3 things we learnt from our stop smoking improvement project

Lynne Reed, Head of Clinical Quality Improvement, FNP National Unit 

 

It’s well documented that improvement work is most often about steady changes rather than miraculous results. And we went into our recent stop smoking improvement project with this in mind.

We were really pleased to observe some green shoots, which gives us confidence that there is something valuable from this project to share with the FNP community.

On top of this, we also learnt some significant things which are relevant to all of our efforts across public health and beyond to support pregnant women to stop smoking.

 

1. Carbon monoxide monitors are a powerful tool for helping pregnancy women quit smoking.

When we began this project, we were looking for a good quality source of continuous data and to measure the impact of the additional stop smoking interventions we put in place. Carbon monoxide monitors – which are already used by midwives and a small number of FNP teams – felt like a good option.

As part of the co-design process, family nurses explored concerns about introducing the use of carbon monoxide monitors during home visits. Clients might not be receptive to the idea and it might feel overbearing. It might suggest that family nurses weren’t taking clients’ self-reports about smoking habits on face value. Would it erode trust at a crucial period (in pregnancy) for establishing an effective therapeutic relationship?
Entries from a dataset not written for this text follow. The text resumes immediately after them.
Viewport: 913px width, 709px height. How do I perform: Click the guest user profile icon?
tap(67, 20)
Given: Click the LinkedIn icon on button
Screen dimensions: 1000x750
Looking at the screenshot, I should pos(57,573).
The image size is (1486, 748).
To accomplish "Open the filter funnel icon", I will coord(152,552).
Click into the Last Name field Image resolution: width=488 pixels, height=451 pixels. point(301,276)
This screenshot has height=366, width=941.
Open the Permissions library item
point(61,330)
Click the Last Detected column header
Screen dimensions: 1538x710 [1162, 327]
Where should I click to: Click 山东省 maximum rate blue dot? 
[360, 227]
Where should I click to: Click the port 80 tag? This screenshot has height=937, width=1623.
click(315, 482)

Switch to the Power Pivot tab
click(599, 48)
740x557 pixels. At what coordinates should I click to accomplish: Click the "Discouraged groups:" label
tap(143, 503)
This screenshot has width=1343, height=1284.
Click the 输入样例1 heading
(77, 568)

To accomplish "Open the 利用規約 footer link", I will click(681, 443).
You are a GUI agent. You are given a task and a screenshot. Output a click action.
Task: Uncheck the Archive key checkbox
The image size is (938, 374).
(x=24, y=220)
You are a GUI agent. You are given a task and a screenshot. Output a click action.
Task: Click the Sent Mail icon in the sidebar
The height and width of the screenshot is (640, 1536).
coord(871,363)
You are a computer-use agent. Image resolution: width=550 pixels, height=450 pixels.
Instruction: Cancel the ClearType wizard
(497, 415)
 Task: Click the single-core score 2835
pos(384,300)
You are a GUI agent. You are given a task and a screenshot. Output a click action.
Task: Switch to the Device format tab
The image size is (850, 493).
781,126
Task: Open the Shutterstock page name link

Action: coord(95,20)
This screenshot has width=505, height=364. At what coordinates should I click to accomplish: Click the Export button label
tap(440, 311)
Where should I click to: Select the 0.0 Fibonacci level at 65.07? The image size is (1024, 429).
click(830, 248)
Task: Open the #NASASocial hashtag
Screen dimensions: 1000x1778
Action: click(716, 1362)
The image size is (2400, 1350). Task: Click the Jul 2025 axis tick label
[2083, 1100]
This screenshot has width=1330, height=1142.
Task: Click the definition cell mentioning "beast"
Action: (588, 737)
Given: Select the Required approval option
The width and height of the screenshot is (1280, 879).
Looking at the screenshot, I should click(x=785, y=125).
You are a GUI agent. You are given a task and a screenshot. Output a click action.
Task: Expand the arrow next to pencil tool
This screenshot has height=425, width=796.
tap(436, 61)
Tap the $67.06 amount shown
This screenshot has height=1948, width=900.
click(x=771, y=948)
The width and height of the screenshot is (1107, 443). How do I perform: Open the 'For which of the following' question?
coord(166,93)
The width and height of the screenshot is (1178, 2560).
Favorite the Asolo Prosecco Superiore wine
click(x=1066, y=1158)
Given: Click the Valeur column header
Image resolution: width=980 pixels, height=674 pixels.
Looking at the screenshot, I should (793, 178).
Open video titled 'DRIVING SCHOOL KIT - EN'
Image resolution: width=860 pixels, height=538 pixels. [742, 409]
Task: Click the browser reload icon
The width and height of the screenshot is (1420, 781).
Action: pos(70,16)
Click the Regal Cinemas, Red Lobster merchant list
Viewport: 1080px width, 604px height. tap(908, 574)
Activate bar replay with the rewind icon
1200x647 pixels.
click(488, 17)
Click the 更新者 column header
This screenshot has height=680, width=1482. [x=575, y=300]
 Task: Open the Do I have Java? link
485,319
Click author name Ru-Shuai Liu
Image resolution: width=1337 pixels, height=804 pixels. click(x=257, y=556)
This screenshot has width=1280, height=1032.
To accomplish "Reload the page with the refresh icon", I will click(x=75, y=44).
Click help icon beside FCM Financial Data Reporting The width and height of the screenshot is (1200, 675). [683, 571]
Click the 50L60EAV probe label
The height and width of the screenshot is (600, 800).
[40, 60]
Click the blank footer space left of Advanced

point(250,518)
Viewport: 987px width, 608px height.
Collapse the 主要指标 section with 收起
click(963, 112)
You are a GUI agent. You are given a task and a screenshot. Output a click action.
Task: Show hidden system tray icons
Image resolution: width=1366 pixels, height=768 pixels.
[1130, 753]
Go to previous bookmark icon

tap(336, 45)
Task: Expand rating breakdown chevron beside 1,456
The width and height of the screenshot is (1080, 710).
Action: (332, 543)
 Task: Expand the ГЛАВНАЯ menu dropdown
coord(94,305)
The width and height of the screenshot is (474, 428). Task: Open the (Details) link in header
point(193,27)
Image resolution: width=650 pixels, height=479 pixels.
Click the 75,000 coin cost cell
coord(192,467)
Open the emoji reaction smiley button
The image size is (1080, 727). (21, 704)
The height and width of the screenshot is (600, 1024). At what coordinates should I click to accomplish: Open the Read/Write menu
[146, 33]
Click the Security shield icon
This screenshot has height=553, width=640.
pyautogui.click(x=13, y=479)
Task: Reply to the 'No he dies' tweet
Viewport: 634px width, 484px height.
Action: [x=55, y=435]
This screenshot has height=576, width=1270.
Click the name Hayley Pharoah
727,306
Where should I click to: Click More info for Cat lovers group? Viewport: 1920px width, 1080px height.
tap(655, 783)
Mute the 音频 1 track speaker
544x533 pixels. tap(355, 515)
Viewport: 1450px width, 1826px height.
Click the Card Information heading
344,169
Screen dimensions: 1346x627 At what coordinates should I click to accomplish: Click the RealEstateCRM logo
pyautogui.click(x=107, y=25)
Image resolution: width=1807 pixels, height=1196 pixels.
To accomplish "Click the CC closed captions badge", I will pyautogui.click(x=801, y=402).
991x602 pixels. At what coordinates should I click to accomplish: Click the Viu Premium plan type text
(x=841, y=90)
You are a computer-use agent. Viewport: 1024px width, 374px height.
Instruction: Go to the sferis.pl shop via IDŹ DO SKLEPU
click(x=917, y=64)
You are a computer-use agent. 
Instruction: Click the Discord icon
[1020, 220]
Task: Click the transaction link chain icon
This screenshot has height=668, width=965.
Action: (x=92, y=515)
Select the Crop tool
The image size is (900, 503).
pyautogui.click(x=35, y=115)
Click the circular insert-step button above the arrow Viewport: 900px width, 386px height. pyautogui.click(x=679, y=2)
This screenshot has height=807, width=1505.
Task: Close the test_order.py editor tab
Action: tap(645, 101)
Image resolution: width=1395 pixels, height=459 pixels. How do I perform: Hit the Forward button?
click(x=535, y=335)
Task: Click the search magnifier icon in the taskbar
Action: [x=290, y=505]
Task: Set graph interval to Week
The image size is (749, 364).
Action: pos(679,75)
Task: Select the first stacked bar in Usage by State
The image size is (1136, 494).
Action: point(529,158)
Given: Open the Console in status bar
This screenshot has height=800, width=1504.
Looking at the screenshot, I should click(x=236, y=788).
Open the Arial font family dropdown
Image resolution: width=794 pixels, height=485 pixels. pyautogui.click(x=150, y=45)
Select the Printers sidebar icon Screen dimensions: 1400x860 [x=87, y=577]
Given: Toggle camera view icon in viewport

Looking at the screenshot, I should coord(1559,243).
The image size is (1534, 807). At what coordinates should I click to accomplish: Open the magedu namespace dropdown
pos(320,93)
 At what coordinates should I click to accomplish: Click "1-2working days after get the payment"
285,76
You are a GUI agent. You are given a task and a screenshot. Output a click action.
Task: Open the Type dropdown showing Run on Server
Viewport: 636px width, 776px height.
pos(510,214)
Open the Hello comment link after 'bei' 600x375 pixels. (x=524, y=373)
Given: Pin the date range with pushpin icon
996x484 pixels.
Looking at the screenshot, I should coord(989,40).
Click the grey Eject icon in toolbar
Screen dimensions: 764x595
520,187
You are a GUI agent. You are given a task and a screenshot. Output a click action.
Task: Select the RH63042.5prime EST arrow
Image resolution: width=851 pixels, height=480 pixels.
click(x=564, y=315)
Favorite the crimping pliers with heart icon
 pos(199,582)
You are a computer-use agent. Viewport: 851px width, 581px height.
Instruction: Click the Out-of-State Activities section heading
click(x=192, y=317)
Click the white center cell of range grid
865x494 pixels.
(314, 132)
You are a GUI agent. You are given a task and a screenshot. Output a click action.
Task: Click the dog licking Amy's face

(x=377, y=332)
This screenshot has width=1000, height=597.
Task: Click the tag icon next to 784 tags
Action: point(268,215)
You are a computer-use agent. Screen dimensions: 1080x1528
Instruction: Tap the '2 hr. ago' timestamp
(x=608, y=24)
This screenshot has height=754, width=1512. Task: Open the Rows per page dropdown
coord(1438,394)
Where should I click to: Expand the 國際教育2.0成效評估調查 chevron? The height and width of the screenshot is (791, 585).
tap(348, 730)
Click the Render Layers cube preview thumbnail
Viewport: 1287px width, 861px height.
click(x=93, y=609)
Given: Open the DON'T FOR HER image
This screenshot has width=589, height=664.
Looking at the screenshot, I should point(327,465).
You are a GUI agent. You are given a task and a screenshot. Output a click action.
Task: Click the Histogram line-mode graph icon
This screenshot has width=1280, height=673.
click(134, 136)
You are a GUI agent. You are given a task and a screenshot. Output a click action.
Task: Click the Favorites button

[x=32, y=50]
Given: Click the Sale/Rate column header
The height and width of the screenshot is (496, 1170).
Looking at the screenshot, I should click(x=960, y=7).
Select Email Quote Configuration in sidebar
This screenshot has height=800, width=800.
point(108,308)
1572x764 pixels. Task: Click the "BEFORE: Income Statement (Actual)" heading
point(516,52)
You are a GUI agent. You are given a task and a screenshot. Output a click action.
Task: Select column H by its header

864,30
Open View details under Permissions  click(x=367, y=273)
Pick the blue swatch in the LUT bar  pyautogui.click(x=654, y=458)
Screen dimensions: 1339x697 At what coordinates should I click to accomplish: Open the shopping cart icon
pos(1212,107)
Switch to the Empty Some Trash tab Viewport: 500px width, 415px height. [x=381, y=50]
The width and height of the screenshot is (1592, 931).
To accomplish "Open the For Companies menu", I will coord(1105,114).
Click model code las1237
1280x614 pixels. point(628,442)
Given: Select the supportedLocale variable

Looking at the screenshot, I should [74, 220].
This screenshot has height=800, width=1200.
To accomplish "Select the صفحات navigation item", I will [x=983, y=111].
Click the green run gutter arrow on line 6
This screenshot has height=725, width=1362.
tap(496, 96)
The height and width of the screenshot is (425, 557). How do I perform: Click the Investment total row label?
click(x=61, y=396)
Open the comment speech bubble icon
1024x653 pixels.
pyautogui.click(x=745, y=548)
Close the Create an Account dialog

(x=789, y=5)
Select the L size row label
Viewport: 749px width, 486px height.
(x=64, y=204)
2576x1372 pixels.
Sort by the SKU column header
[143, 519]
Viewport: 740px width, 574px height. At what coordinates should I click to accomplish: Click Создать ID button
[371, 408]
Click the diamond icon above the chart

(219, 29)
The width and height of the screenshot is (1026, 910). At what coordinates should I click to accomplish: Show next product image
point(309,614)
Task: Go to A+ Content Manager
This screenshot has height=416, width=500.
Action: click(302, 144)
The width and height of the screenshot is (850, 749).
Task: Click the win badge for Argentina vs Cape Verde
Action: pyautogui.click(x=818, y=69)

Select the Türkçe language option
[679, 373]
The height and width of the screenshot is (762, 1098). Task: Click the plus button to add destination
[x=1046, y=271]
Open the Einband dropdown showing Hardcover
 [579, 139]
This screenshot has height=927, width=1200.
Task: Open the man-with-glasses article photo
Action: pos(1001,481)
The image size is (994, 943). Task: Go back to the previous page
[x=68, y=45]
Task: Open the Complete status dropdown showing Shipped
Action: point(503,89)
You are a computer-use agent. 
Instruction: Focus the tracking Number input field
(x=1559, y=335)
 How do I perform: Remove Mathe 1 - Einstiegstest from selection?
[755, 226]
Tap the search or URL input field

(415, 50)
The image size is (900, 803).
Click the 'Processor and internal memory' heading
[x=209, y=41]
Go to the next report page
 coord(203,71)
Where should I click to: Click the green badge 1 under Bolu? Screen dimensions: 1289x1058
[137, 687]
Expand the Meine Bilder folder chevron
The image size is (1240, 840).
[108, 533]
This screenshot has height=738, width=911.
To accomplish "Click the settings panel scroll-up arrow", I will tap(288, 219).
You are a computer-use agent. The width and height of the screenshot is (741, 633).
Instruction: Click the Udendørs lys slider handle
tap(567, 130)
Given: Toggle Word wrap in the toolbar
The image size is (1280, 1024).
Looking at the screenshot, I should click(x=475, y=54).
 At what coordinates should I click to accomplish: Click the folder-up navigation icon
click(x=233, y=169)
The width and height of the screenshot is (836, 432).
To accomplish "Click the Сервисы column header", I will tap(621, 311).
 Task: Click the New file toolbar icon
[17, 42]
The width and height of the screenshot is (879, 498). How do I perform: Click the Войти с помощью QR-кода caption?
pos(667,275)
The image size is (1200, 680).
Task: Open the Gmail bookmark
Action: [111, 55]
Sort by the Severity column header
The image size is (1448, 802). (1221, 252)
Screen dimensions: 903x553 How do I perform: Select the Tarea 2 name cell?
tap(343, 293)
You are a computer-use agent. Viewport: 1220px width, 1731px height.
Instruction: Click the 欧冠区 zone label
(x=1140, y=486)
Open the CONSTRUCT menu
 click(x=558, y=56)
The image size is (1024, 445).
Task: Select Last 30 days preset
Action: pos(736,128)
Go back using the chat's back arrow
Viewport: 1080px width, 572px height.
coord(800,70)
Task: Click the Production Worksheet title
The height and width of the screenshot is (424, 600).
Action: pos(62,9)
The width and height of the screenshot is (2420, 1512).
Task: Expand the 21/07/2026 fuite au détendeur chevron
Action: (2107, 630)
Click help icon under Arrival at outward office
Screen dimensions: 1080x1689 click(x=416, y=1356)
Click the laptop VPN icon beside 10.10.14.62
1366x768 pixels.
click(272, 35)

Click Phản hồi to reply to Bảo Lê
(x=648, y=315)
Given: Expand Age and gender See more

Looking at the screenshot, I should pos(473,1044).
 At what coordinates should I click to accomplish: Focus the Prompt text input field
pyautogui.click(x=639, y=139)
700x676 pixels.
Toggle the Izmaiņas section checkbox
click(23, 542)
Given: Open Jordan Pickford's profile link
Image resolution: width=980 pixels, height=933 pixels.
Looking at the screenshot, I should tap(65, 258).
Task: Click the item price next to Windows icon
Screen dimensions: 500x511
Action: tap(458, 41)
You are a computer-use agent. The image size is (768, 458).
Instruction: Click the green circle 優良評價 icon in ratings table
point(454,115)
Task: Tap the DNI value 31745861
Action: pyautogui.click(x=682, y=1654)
In fact the majority of pregnant women who smoked were happy to participate in carbon monoxide monitoring and were often open to engaging in conversations about their smoking. Taking readings acted as a natural entry in to the topic. Our theory is that the CO monitor readings help to validate what they self-report about reducing or stopping smoking, giving more incentive to quit, as well as a sense of achievement when the readings show they are on course with their stop smoking goals. This all served to support the important role family nurses can have in this area of practice.

 

2. We don't know what constitutes a quit in carbon monoxide monitoring.

You might think there’s a consistent agreed ‘quit’ reading for carbon monoxide monitoring – or indeed for how long that needs to be sustained in order to be recognised as a non-smoker. But there’s no existing standard to work to, which means there’s no clear target to aim for and no conclusive way to say that a person has indeed quit smoking.

Deciding on a definitive benchmark is complicated by a number of factors, including the fact that air pollution can affect readings. Non-smokers in inner-city polluted areas can end up with a carbon monoxide monitor reading that looks very similar to a low level smoker.

Why does this matter? It meant that we didn’t have a clear, measurable target to aim for in our improvement project (though we improvised).   It also means that there is no clear benchmark in the wider world. How can we improve if we don’t know what good looks like?

If we’re able to define what a quit really looks like, we can give people a “clear and specific goal” to work to – something behavioural science suggests is key in helping people change their habits.

 

3. There is huge variation in the availability of stop smoking services in local areas. 

In the five FNP teams we worked with, the variation in stop smoking support services provision in their respective areas was stark.

In one area, family nurses were able to prescribe nicotine replacement therapy themselves to support clients to quit smoking. In another area, stop smoking services were no longer available, leaving family nurses with nowhere to refer clients on to for support. The accessibility of stop smoking services is key for young parents, who often have limited funds and other issues to address.

The Long Term Plan has set out some ambitious goals to address this, which is fantastic, and targeting services will be key.

 Publicly available data shows that people in higher areas of deprivation are far more likely to smoke than those in less deprived areas. This means it’s clear where we can make the biggest gains in our efforts to reduce the number of people who smoke.

FNP has an important role to play in this context and we are pleased to have contributed to the growing body of learning from practice. Pregnancy and early parenthood provide a golden opportunity to help people change their health habits. FNP programme data suggests we’re making some progress and the green shoots we saw in this project are encouraging.